THE TASK:
With the pictures left out, reproduce exactly the lines from the one containing "This screenshot has" through the final line of the entries.

DATA IN THIS EXERCISE:
· · · · · · ·
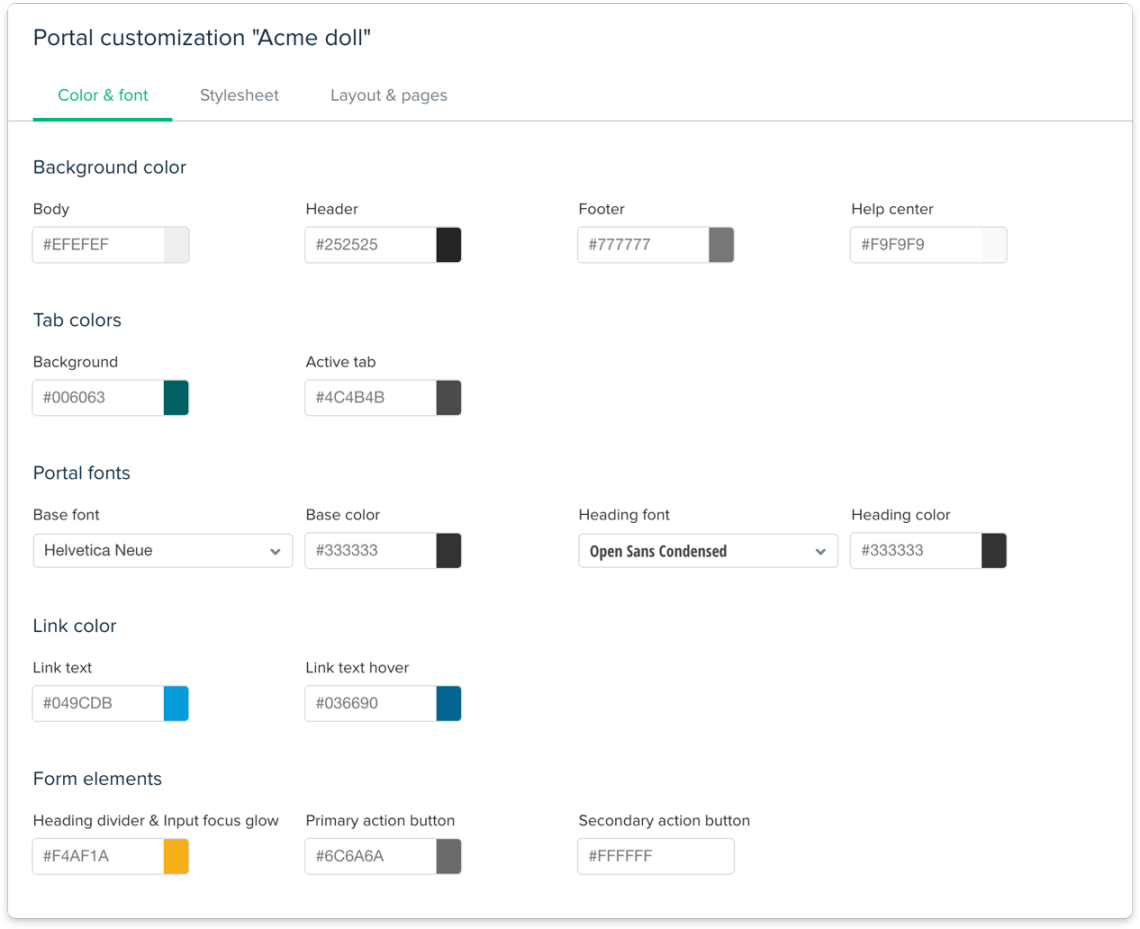Open the Primary action button color swatch

pos(449,856)
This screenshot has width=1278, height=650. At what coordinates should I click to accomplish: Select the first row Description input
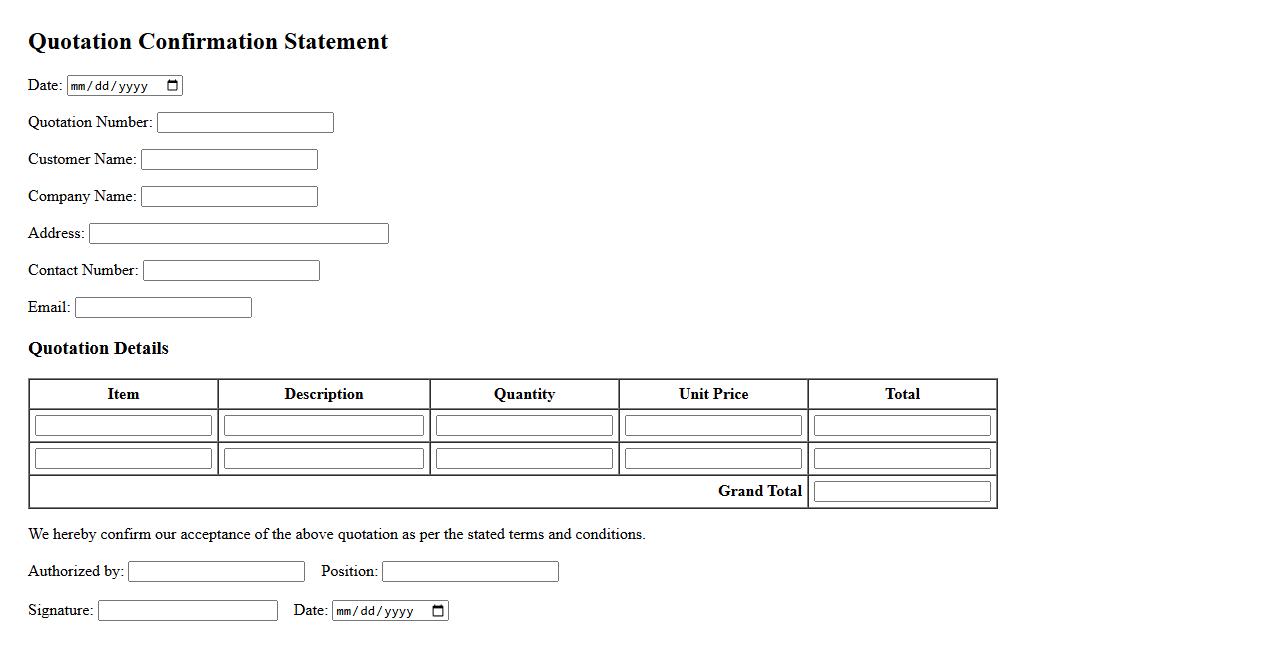tap(324, 426)
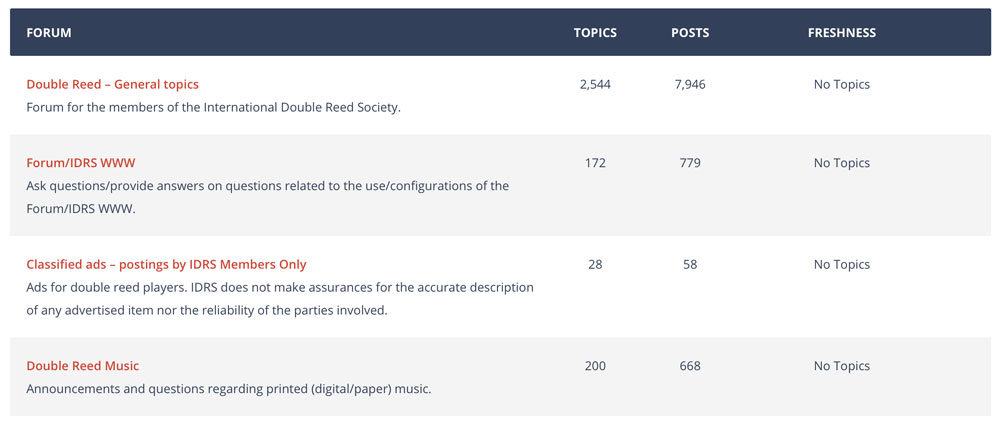Click the 200 topics count for Double Reed Music
Image resolution: width=1000 pixels, height=424 pixels.
tap(595, 366)
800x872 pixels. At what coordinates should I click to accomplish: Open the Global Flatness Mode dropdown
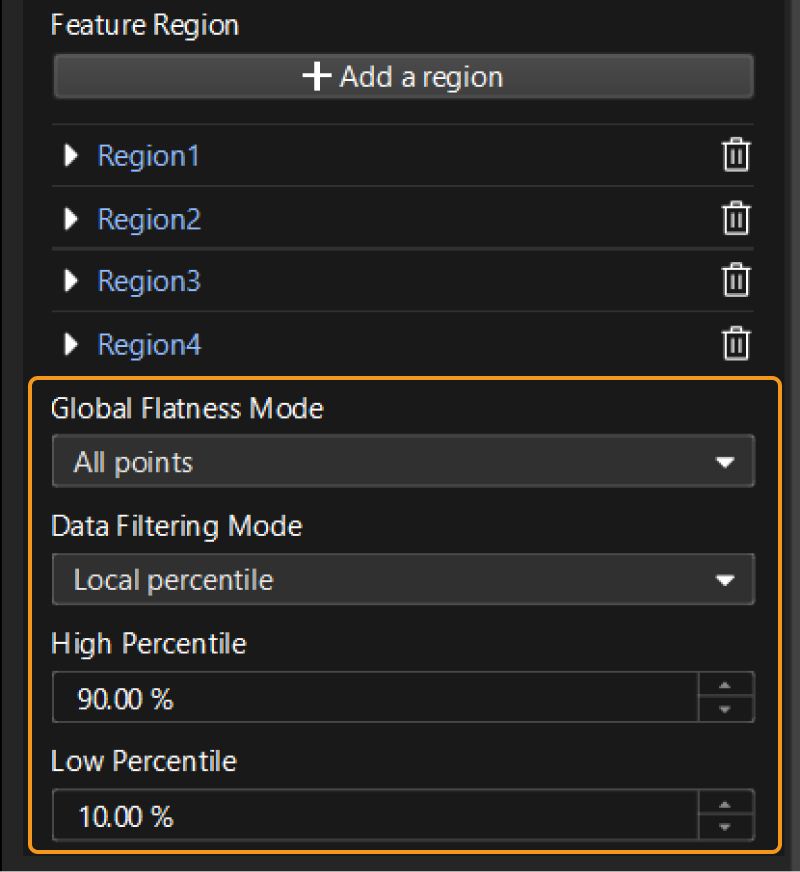pyautogui.click(x=403, y=462)
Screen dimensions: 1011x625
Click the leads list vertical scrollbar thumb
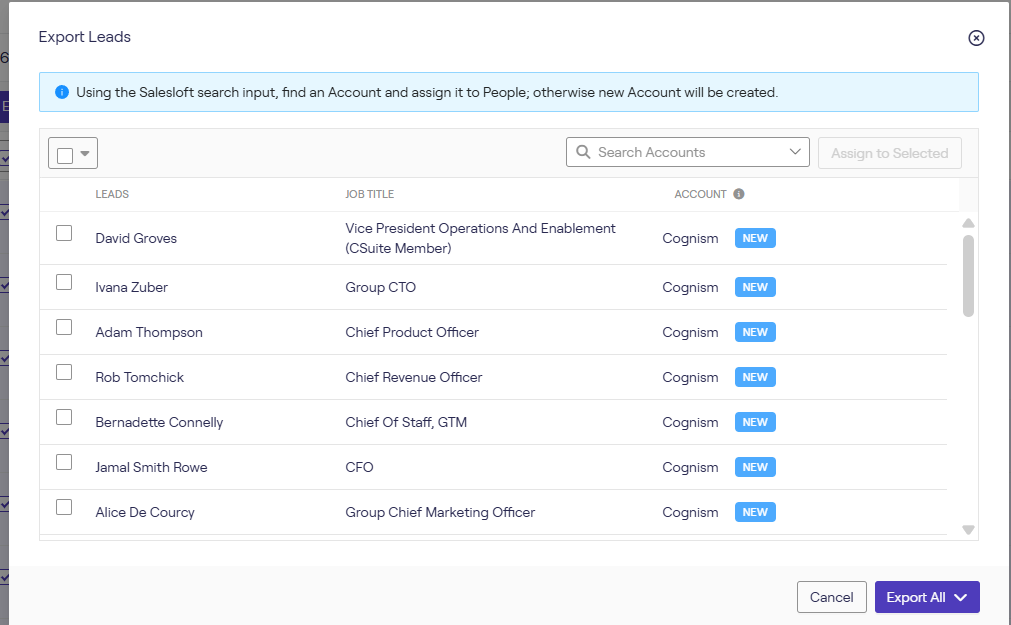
· · · · · · ·
RESPONSE TO THIS TASK:
This screenshot has width=1278, height=650. At what coordinates should I click to accomplish: Select the first row Description input
tap(324, 426)
Click the 200 topics count for Double Reed Music
Image resolution: width=1000 pixels, height=424 pixels.
tap(595, 366)
800x872 pixels. At what coordinates should I click to accomplish: Open the Global Flatness Mode dropdown
pyautogui.click(x=403, y=462)
Screen dimensions: 1011x625
Click the leads list vertical scrollbar thumb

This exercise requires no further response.